The First Methodist Church of Eudora is a historic structure built in 1921–22 in Eudora, Kansas.

==History ==

Worship began in 1922 and the building was formally dedicated in 1924.

Previously the German and English Methodist churches met separately, but as the use of the German language declined there, the two groups merged in 1916 to form the United Methodist (or Methodist Episcopal) Church. A new building was constructed to accommodate the combined membership.

The church was built in a "Collegiate Gothic" style using a modified "Akron Plan", popular in the 1920s. The Akron Plan included a central worship space with Sunday school rooms on the sides that could be opened. The building is generally square, with an entrance on the northeast corner and the pulpit in the opposite corner. Balconies rise on two sides.

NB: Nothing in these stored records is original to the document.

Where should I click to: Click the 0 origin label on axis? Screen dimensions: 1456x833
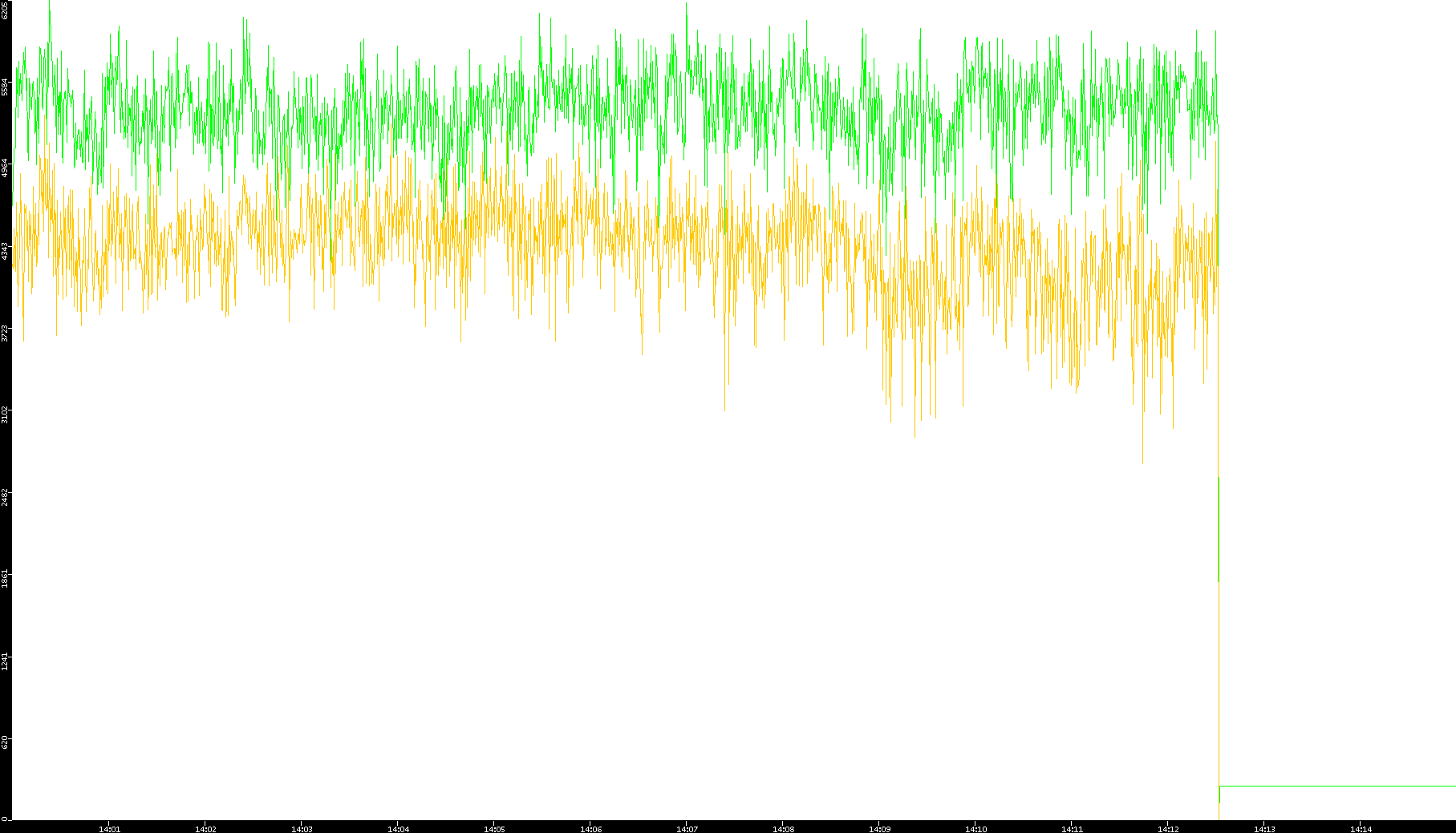(x=4, y=819)
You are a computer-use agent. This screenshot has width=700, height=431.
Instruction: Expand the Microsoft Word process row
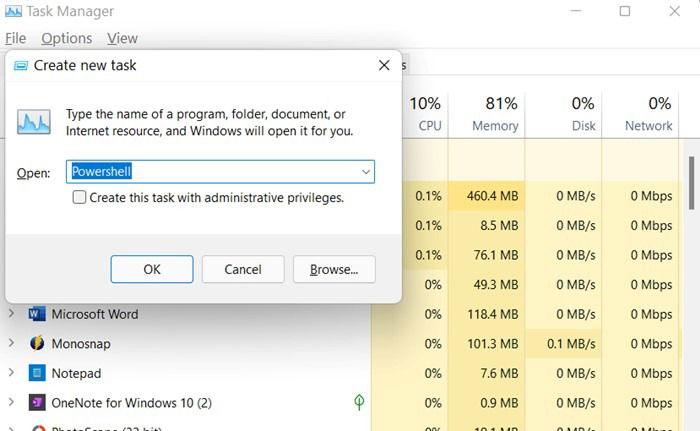click(x=11, y=314)
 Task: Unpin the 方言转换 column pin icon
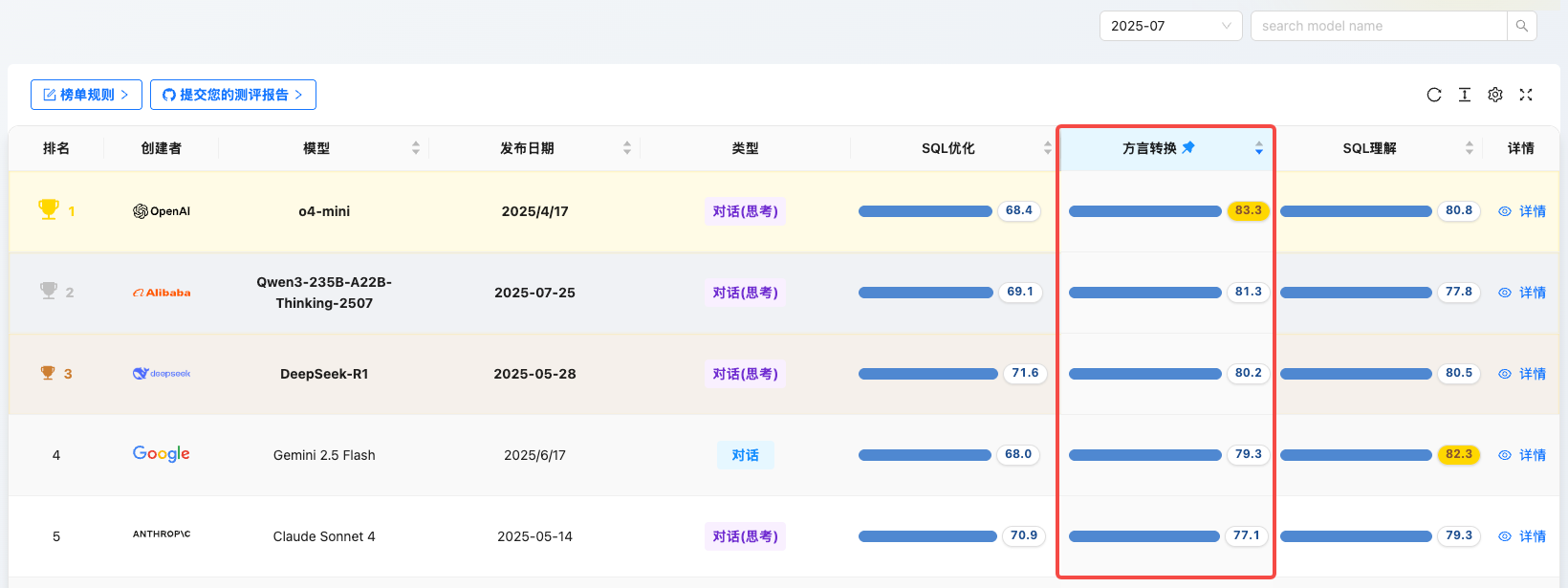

Walter E. Glover was the architect. In 1921, Glover was elected president of the State Association of Architects. At least eight buildings he designed (including this one) are listed in the National or State (Kansas) Registers.

While the original cost was projected to be $20,000, ultimately the bill reached $45,000.

=== World War II ===
The building's large basement with high ceilings was used for basketball prior to 1940. During World War II, the population of Eudora dramatically increased due to the opening of the Sunflower Army Ammunition Plant east of town. Nearly 2,000 Sunflower employees moved to Eudora with their families. The 1903 Eudora Public School (elementary school at 626 Church Street) was not able to accommodate all of the children after this influx, and the (nearby) Methodist Church basement held Eudora's first and second grade classes during the war.

=== Later use ===
The Eudora United Methodist Church built a new building in 2006, and sold the original facility to individuals for use as personal property.

The building served as a private residence for several years.

On May 29, 2022, fire severely damaged the building – although it remained structurally intact. As of 2024, new owners began renovations to repair fire damage and make upgrades to turn the facility into a wedding venue.

==State and National Registers==

The site was listed in the Kansas Register of Historic Places on November 4, 2023. On September 3, 2024, the building gained inclusion on the National Register of Historic Places.